BTW I don't think developers will forget to check for null any more
than they do today - these new nullable value types won't look or
behave that differently to regular reference types wrt null. (And if
not checking for null is a problem, it should be fixed with holistic
nullable type tracking across references and values anyway.)

Summary of an "embrace nulls" approach:
- All value types have a standard form that is always nullable (embrace nulls)
- The standard form has an UpperCamelCase name
- Value type authors must ensure the all-zeroes bit pattern is not
used, and must add an extra "useless" field if necessary
- Value type authors can optionally choose to declare a second
non-nullable type where all-zeroes is given meaning (eg. zero)
- If they do, the second form always gets a non-standard name, eg
(Int128.val or int128 or vInt128)
- Both forms of value type would be fully flattenable


On Wed, 2 Dec 2020 at 14:33, Brian Goetz <brian.goetz at oracle.com> wrote:
> > I don't think so, it all looks possible though no doubt very long
> > term.
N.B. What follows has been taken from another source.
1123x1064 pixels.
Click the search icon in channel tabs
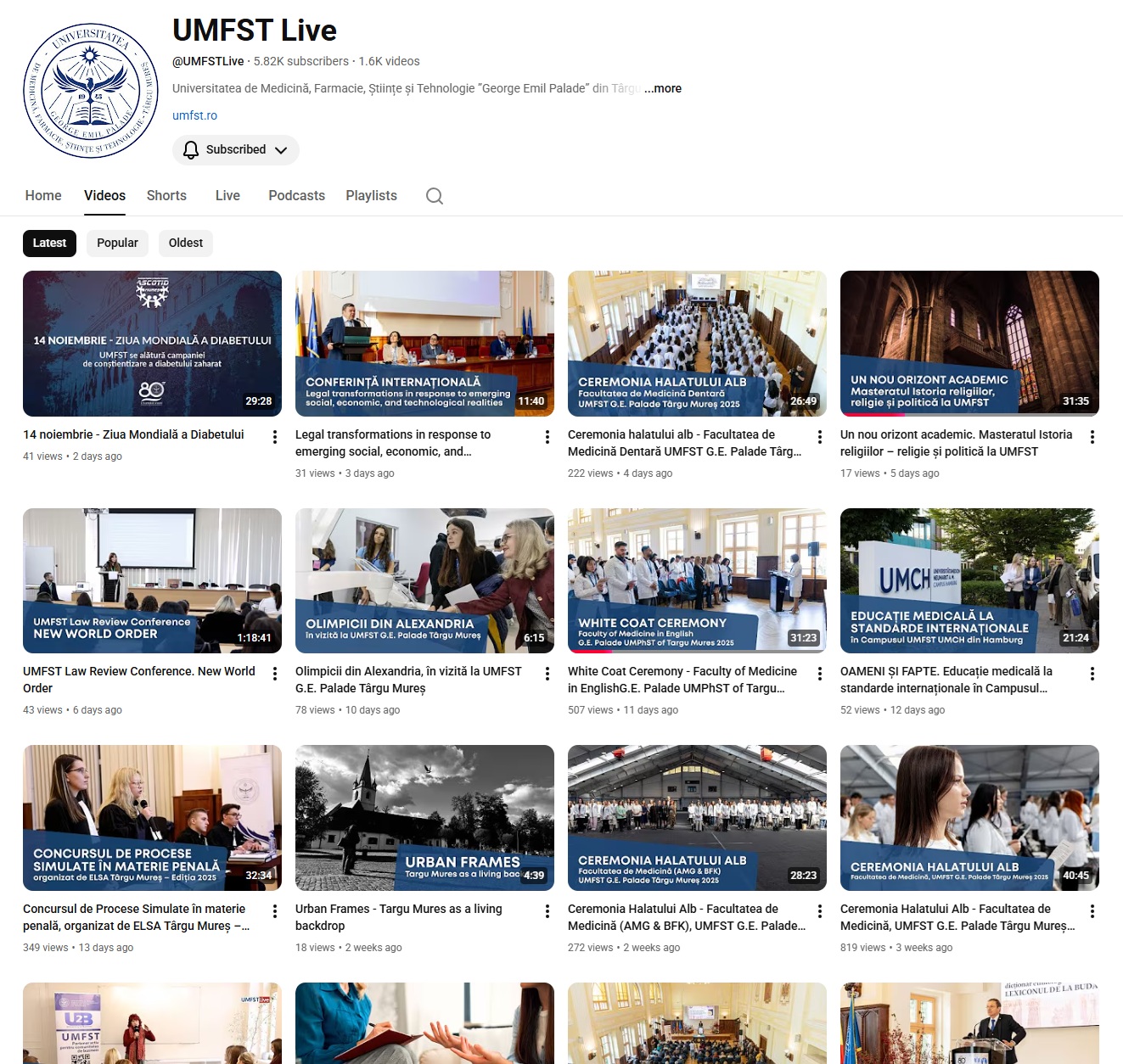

The only point I'd note is that Year.default is not a valid
> > year, thus more akin to null, but nulls are a whole other topic.
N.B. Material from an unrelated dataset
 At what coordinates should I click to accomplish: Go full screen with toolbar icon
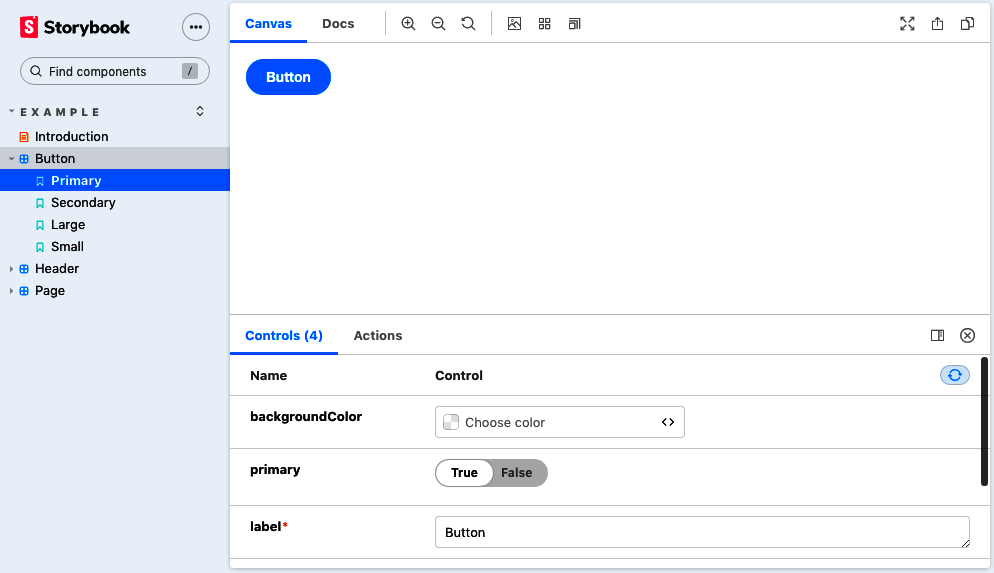[907, 24]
> The topic of "inline classes with no good default" is indeed a thorny
> one, and we don't yet have a good set of recommendations here.  Possible
> moves include:
> 1.  Just don't make it an inline class.
> 2.  Pick an arbitrary default (Jan 1, 1972.)
> 3.  Invent a sentinel, try to make using it fail-fast (like a new kind
> of null), and make users check it (which they'll forget to do.)
> 4.  Use a "reference-default" inline class (one for which the unadorned
> name corresponds to the reference projection), meaning that the default
> value will truly be `null`.
> None of these are great, but (4) seems to be the least-bad of the
> options identified so far.  In this world, you declare:
>      __mumble_ref_mumble__ inline class Year { ... }
> which, like any other inline class declaration, gives rise to three
> types: Year.ref (a true reference type, whose value set consists of
> references to instances of Year, and null), Year.val (whose value set
> consists of instances of Year), and Year.  The only difference is that
> Year becomes an alias for Year.ref rather than Year.val. So:
>      Year y = date.getYear()  // might be null
> What do you give up?  Well, refs are pointers, so Year is not flattened
> in layout or calling convention.  But Year.val is, so implementations
> can use Year.val for representation, and will get flattening in
> layouts.  It's not ideal, but it's a glass half-full, and the null you
> get is a real null, rather than an ad-hoc one. Work in progress.